| Extracto del documento |
+--

Su tema era la identidad cambiante del mundo del siglo xx, pero su héroe era el Job del Antiguo Testamento, un hombre cualquiera que sufre sin someterse, que protesta sin escándalo, el modelo del hombre convertido en víctima sin justificación alguna. (Podría ser cualquier palestino contemporáneo).
En 1933, amenazado por el ascenso al poder de los nazis, y al igual que tantos otros intelectuales alemanes, buscó refugio en Francia con su familia; siete años después, tras la ocupación de París, escapó a través de España y Portugal a Estados Unidos. Allí le ofrecieron diversos trabajos, incluido el de guionista en Hollywood: se dice que a él se deben varias escenas de La señora Miniver.
En el exilio norteamericano, Döblin se sintió terriblemente aislado al no poder encontrar una lengua compartida en el país de sus anfitriones. Cuando cierto escritor que había permanecido en Alemania durante los años del nazismo acusó a los que se habían exiliado de disfrutar de «los sillones y los cómodos asientos» de la emigración, Döblin contestó: «Huir de país en país -perder todo lo que conoces, todo lo que te ha nutrido, huir constantemente y vivir durante años como un mendigo cuando aún te quedan fuerzas pero vives en el exilio-, ése fue «mi sillón, mi cómodo asiento»». Pero incluso en ese aislamiento, siguió sintiéndose, como él mismo dijo, «poseído por el instinto de escribir».
¿Cuántos palestinos en el exilio,estarán sintiendo lo mismo hoy?

+--

| Descripción de la tarea |
Reproduce del texto sobre el exilio de Döblin el pasaje que empieza en «En el exilio norteamericano, Döblin» y termina en «lo mismo hoy?».

| Datos de coordenadas de los ítems |
+--

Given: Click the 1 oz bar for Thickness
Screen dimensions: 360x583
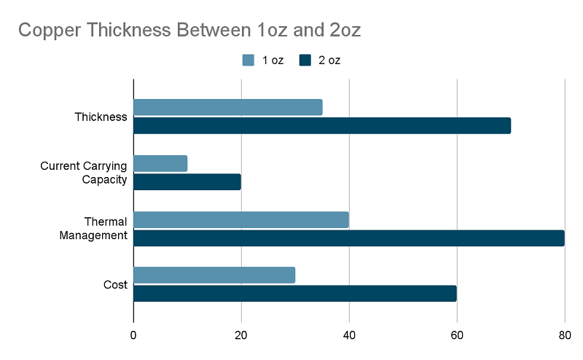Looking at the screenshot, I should click(x=227, y=107).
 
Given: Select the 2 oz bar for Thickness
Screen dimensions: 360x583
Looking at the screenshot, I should click(x=321, y=125).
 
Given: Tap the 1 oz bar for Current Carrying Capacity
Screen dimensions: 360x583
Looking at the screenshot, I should click(x=160, y=163).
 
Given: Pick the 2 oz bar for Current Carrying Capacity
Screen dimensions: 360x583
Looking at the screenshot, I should click(x=187, y=181).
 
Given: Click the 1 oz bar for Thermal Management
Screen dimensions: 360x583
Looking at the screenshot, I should click(x=241, y=219).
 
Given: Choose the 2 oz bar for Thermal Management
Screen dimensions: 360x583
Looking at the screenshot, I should click(x=348, y=238).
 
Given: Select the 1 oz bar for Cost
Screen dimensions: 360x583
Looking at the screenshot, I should click(x=214, y=275).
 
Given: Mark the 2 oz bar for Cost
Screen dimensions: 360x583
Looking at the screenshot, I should click(x=294, y=293).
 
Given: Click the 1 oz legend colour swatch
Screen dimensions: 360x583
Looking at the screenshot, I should click(x=249, y=60).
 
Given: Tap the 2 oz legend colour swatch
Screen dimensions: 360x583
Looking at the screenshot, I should click(x=305, y=60).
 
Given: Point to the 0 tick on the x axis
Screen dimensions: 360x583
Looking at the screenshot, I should click(x=133, y=335).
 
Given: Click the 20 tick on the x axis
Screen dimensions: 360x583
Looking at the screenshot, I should click(x=241, y=335).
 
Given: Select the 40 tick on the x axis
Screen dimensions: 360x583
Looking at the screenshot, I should click(x=349, y=335).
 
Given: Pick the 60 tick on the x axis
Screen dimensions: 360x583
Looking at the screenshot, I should click(x=457, y=335).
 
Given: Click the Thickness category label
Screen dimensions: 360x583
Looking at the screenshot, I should click(x=101, y=117).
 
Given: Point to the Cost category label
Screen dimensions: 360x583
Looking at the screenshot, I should click(x=116, y=285).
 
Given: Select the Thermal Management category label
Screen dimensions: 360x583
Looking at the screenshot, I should click(x=95, y=229).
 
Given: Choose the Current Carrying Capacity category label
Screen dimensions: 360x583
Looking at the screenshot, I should click(x=84, y=173).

+--

| Respuesta del ejercicio |
En el exilio norteamericano, Döblin se sintió terriblemente aislado al no poder encontrar una lengua compartida en el país de sus anfitriones. Cuando cierto escritor que había permanecido en Alemania durante los años del nazismo acusó a los que se habían exiliado de disfrutar de «los sillones y los cómodos asientos» de la emigración, Döblin contestó: «Huir de país en país -perder todo lo que conoces, todo lo que te ha nutrido, huir constantemente y vivir durante años como un mendigo cuando aún te quedan fuerzas pero vives en el exilio-, ése fue «mi sillón, mi cómodo asiento»». Pero incluso en ese aislamiento, siguió sintiéndose, como él mismo dijo, «poseído por el instinto de escribir».
¿Cuántos palestinos en el exilio,estarán sintiendo lo mismo hoy?